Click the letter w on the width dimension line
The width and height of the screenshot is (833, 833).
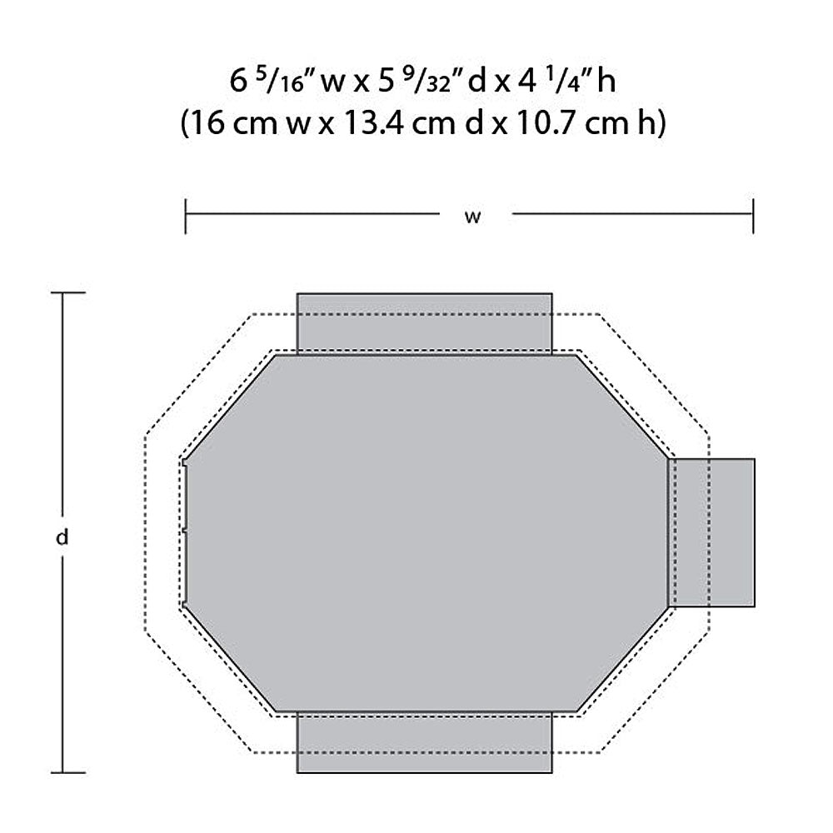[x=472, y=217]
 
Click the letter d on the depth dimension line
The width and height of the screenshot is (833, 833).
[x=62, y=537]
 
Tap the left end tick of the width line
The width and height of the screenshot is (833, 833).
[x=186, y=217]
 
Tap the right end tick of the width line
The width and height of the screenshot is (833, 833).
[x=753, y=217]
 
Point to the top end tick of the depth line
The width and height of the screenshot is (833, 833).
[x=68, y=292]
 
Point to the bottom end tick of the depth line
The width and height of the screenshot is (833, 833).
[x=68, y=772]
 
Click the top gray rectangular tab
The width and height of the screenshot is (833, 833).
[x=425, y=323]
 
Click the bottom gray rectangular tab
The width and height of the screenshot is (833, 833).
[x=425, y=742]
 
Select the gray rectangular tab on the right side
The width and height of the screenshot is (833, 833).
[x=711, y=532]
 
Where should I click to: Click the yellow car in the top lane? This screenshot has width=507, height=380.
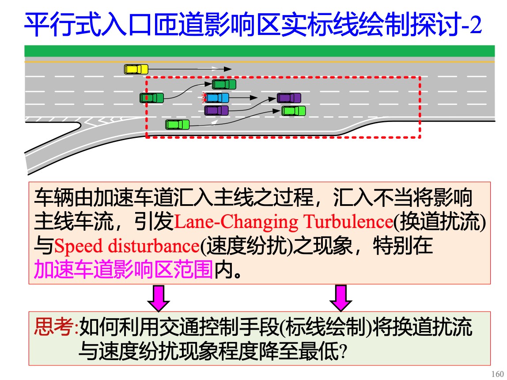[136, 69]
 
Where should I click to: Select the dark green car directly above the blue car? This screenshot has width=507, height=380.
[224, 84]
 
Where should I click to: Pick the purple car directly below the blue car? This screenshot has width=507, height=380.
[216, 110]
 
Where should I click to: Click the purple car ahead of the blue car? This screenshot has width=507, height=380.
[289, 98]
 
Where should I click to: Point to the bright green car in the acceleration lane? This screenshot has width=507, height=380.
[178, 125]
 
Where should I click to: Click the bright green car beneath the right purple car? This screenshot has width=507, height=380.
[294, 110]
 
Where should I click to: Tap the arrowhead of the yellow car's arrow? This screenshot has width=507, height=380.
[227, 69]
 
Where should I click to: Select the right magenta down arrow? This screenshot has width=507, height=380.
[341, 298]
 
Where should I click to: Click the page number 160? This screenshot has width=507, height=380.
[497, 374]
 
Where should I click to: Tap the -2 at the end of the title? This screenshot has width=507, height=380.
[470, 27]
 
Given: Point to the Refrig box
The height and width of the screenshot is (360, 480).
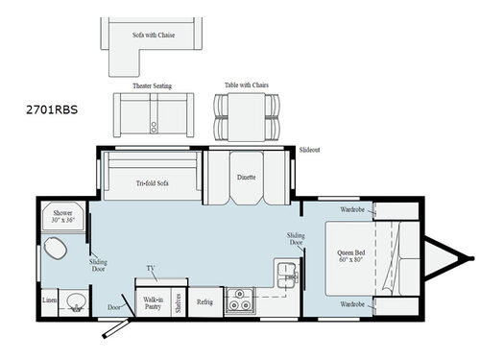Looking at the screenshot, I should click(x=204, y=300).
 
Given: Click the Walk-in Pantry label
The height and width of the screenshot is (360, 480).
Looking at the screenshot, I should click(x=152, y=300).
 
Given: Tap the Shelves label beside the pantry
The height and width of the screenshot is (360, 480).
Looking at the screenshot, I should click(x=179, y=300).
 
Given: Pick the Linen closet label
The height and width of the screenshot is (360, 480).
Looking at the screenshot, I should click(x=50, y=300).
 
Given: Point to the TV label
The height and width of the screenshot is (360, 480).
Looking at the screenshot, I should click(x=151, y=269).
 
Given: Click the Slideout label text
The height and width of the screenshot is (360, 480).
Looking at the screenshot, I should click(x=309, y=151).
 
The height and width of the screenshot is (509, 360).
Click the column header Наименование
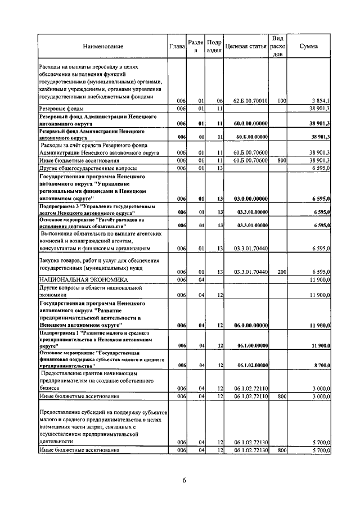(103, 46)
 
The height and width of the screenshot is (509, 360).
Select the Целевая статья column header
(246, 46)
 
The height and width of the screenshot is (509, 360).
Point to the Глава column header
(177, 46)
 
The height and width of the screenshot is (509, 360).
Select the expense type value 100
(282, 100)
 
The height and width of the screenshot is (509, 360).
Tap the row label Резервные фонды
(62, 108)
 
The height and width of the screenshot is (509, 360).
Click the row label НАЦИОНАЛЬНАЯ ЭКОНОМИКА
(76, 279)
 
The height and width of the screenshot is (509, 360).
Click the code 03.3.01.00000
(251, 225)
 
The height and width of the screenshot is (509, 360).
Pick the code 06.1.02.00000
(251, 365)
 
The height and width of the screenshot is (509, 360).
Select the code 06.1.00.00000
(251, 345)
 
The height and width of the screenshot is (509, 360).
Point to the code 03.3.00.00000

::::

Please repeat all of the records above word for word, with the same line breaks, but leave the pictures out.

Click the letter w on the width dimension line
The width and height of the screenshot is (833, 833).
[x=472, y=217]
 
Click the letter d on the depth dimension line
The width and height of the screenshot is (833, 833).
[x=62, y=537]
 
Tap the left end tick of the width line
The width and height of the screenshot is (833, 833).
[x=186, y=217]
 
Tap the right end tick of the width line
The width and height of the screenshot is (833, 833).
[x=753, y=217]
 
Point to the top end tick of the depth line
The width and height of the screenshot is (833, 833).
[x=68, y=292]
 
Point to the bottom end tick of the depth line
The width and height of the screenshot is (833, 833).
[x=68, y=772]
 
Click the top gray rectangular tab
The width and height of the screenshot is (833, 833).
[x=425, y=323]
 
Click the bottom gray rectangular tab
The width and height of the screenshot is (833, 833).
[x=425, y=742]
 
Select the gray rectangular tab on the right side
The width and height of the screenshot is (833, 833).
[x=711, y=532]
 
Where should I click to: Click the yellow car in the top lane? This screenshot has width=507, height=380.
[136, 69]
 
Where should I click to: Select the dark green car directly above the blue car? This screenshot has width=507, height=380.
[224, 84]
 
Where should I click to: Pick the purple car directly below the blue car? This screenshot has width=507, height=380.
[216, 110]
 
Where should I click to: Click the purple car ahead of the blue car? This screenshot has width=507, height=380.
[289, 98]
 
Where should I click to: Point to the bright green car in the acceleration lane? This screenshot has width=507, height=380.
[178, 125]
 
Where should I click to: Click the bright green car beneath the right purple car? This screenshot has width=507, height=380.
[294, 110]
 
Where should I click to: Tap the arrowhead of the yellow car's arrow? This screenshot has width=507, height=380.
[227, 69]
 
Where should I click to: Select the right magenta down arrow? This screenshot has width=507, height=380.
[341, 298]
 
Where should I click to: Click the page number 160? This screenshot has width=507, height=380.
[497, 374]
 
Where should I click to: Tap the -2 at the end of the title? This screenshot has width=507, height=380.
[470, 27]
 
Given: Point to the Refrig box
The height and width of the screenshot is (360, 480).
Looking at the screenshot, I should click(x=204, y=300).
 
Given: Click the Walk-in Pantry label
The height and width of the screenshot is (360, 480).
Looking at the screenshot, I should click(x=152, y=300).
 
Given: Tap the Shelves label beside the pantry
The height and width of the screenshot is (360, 480).
Looking at the screenshot, I should click(x=179, y=300).
 
Given: Pick the Linen closet label
The height and width of the screenshot is (360, 480).
Looking at the screenshot, I should click(x=50, y=300).
 
Given: Point to the TV label
The height and width of the screenshot is (360, 480).
Looking at the screenshot, I should click(x=151, y=269).
 
Given: Click the Slideout label text
The height and width of the screenshot is (360, 480).
Looking at the screenshot, I should click(x=309, y=151).
 
The height and width of the screenshot is (509, 360).
Click the column header Наименование
(103, 46)
 
The height and width of the screenshot is (509, 360).
Select the Целевая статья column header
(246, 46)
 
The height and width of the screenshot is (509, 360).
Point to the Глава column header
(177, 46)
 
The height and width of the screenshot is (509, 360).
Select the expense type value 100
(282, 100)
 
The height and width of the screenshot is (509, 360).
Tap the row label Резервные фонды
(62, 108)
 
The height and width of the screenshot is (509, 360).
Click the row label НАЦИОНАЛЬНАЯ ЭКОНОМИКА
(76, 279)
 
The height and width of the screenshot is (509, 360).
Click the code 03.3.01.00000
(251, 225)
 
The height and width of the screenshot is (509, 360).
Pick the code 06.1.02.00000
(251, 365)
 
The height and width of the screenshot is (509, 360).
Select the code 06.1.00.00000
(251, 345)
 
The height and width of the screenshot is (509, 360).
Point to the code 03.3.00.00000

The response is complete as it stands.